(WHAT TO PRODUCE):
Please print nothing but the lines from the one with "Task: Click inside the Peek value field" to the last line of the records below, and omit pictures.

**** EXTRACTED INFORMATION

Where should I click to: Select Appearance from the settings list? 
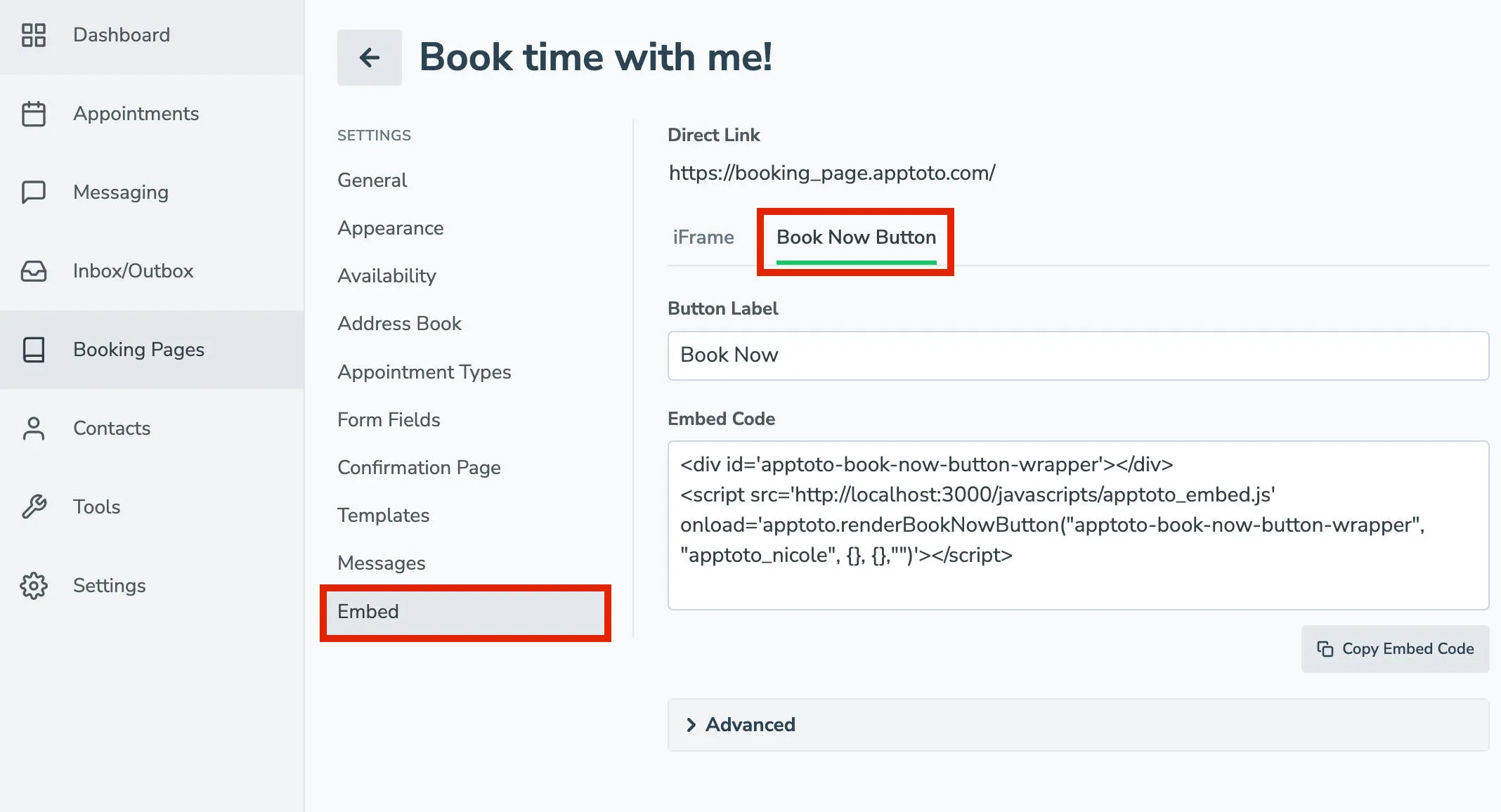[x=391, y=228]
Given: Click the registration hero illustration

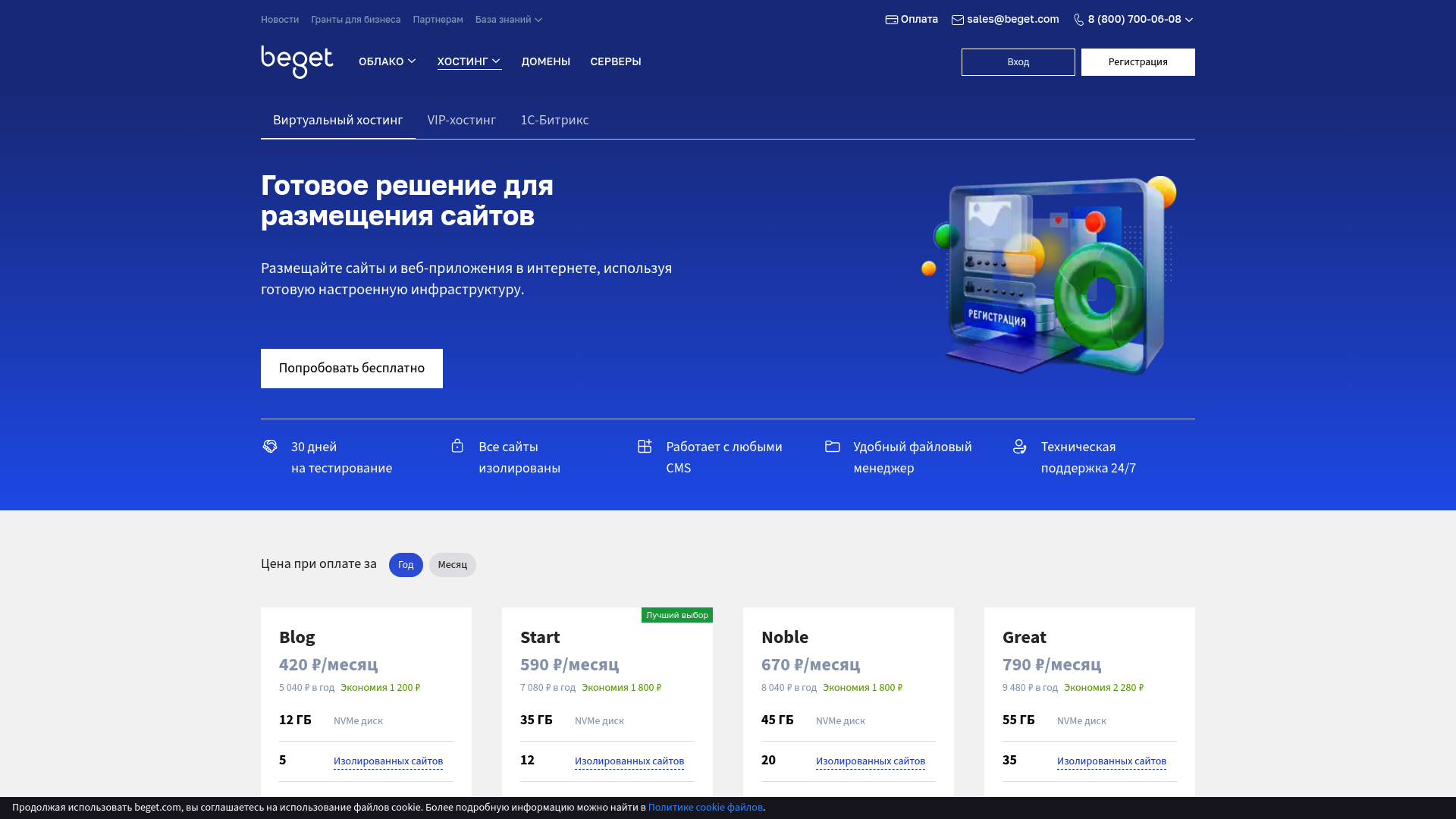Looking at the screenshot, I should [x=1050, y=277].
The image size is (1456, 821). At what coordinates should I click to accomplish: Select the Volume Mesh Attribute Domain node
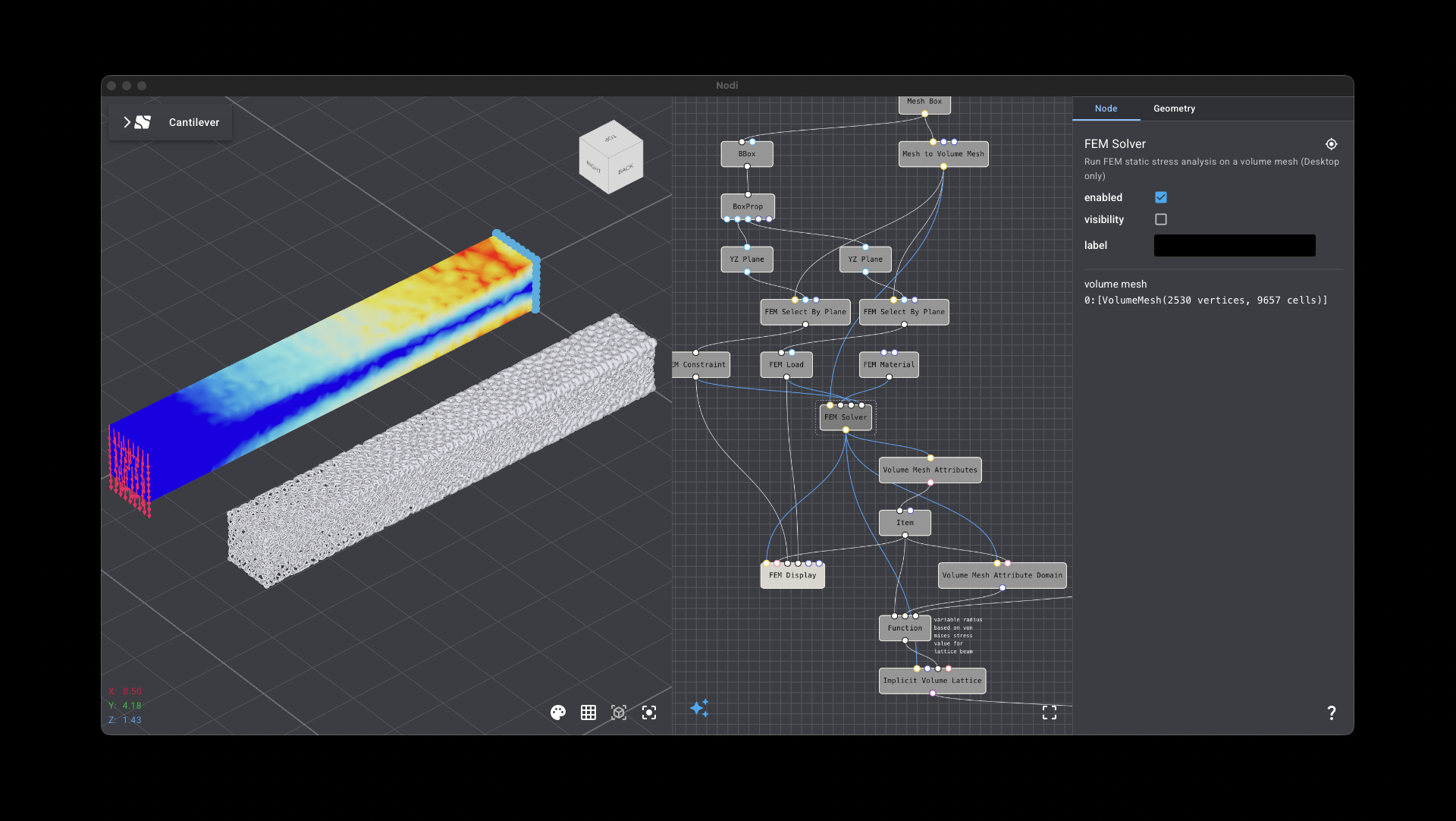pyautogui.click(x=1002, y=575)
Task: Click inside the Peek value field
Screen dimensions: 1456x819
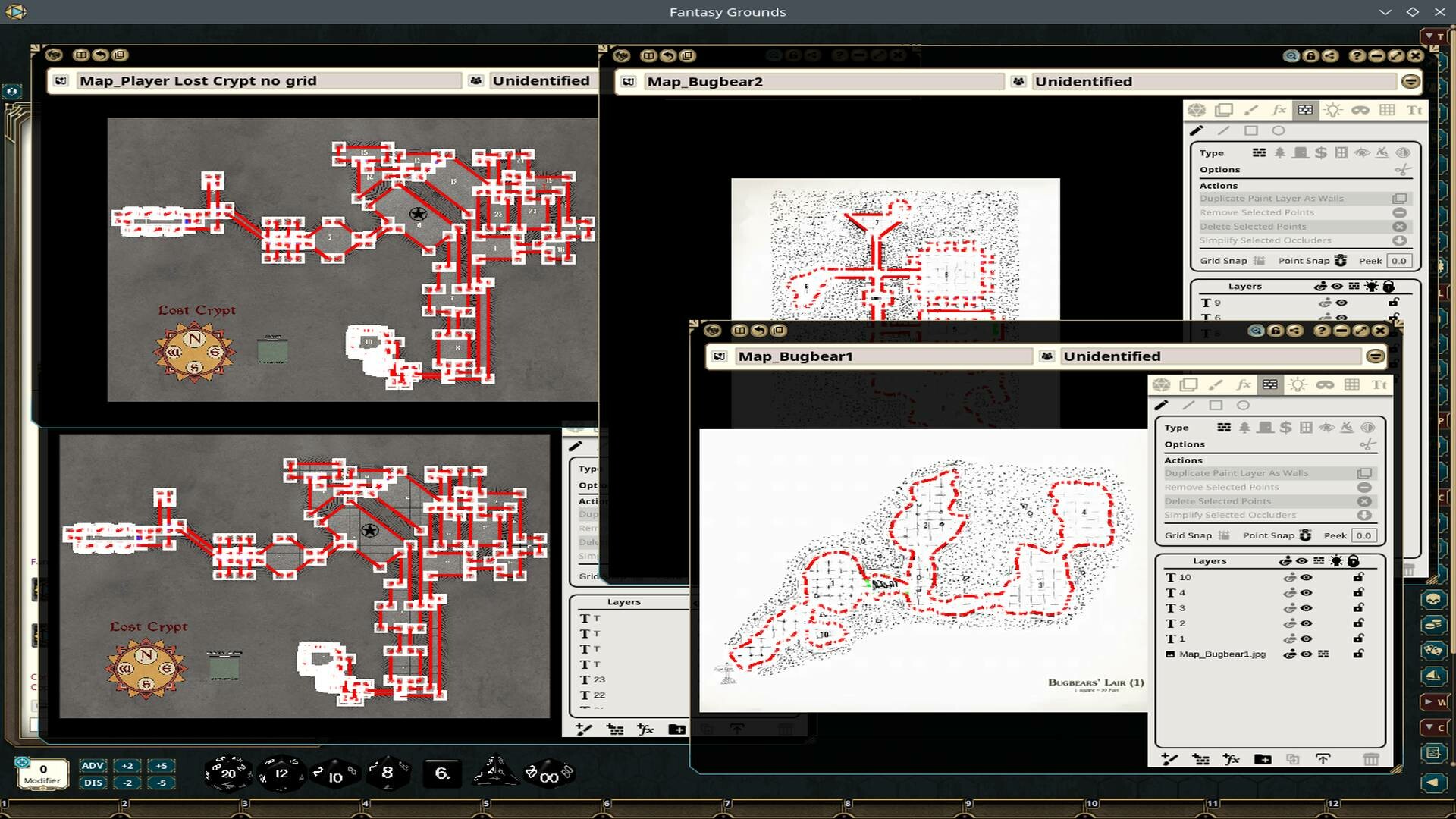Action: tap(1363, 535)
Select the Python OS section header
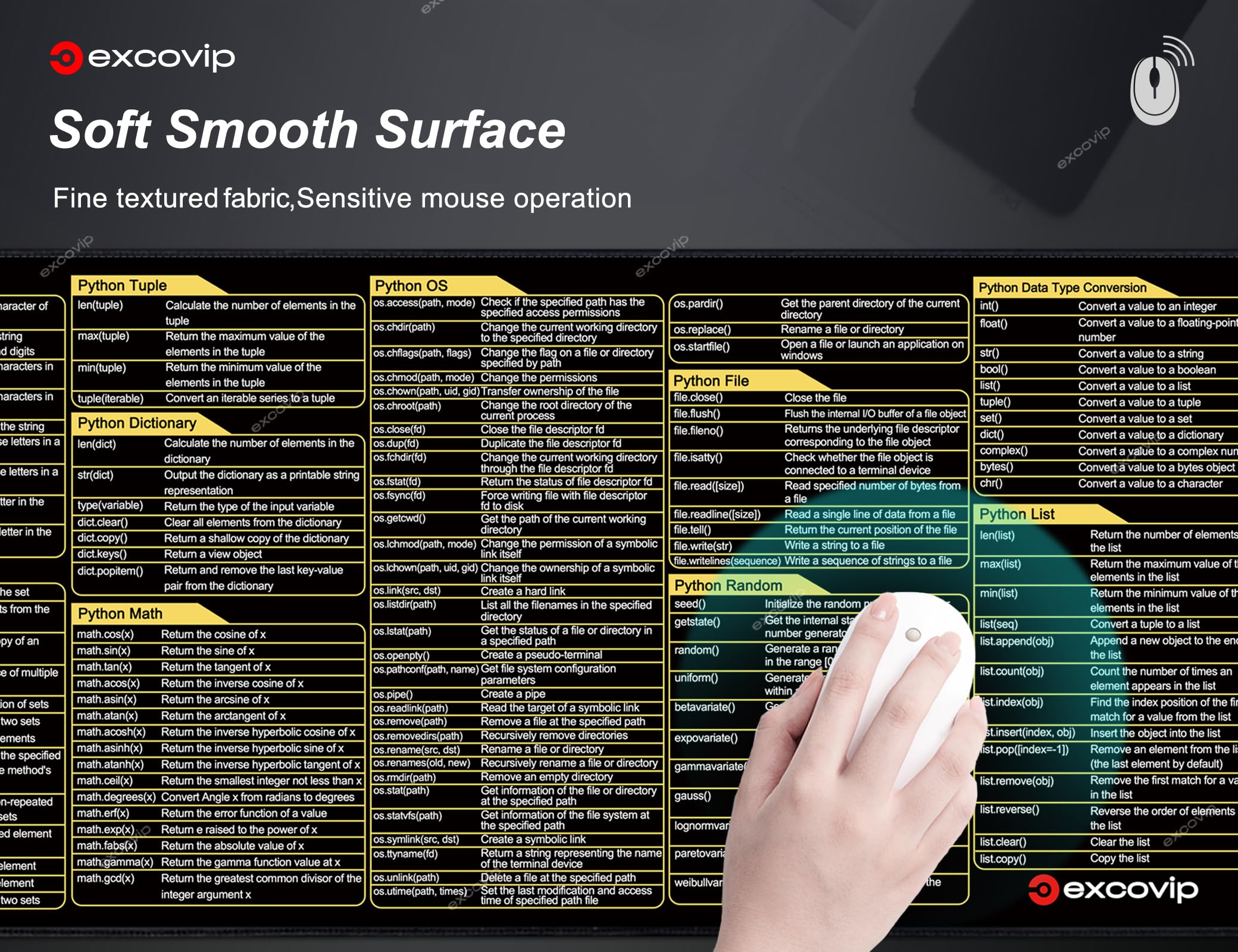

********

(ANSWER FOR THIS EXERCISE):
Task: Click inside the Peek value field
Screen dimensions: 1456x819
Action: tap(1363, 535)
Select the Python OS section header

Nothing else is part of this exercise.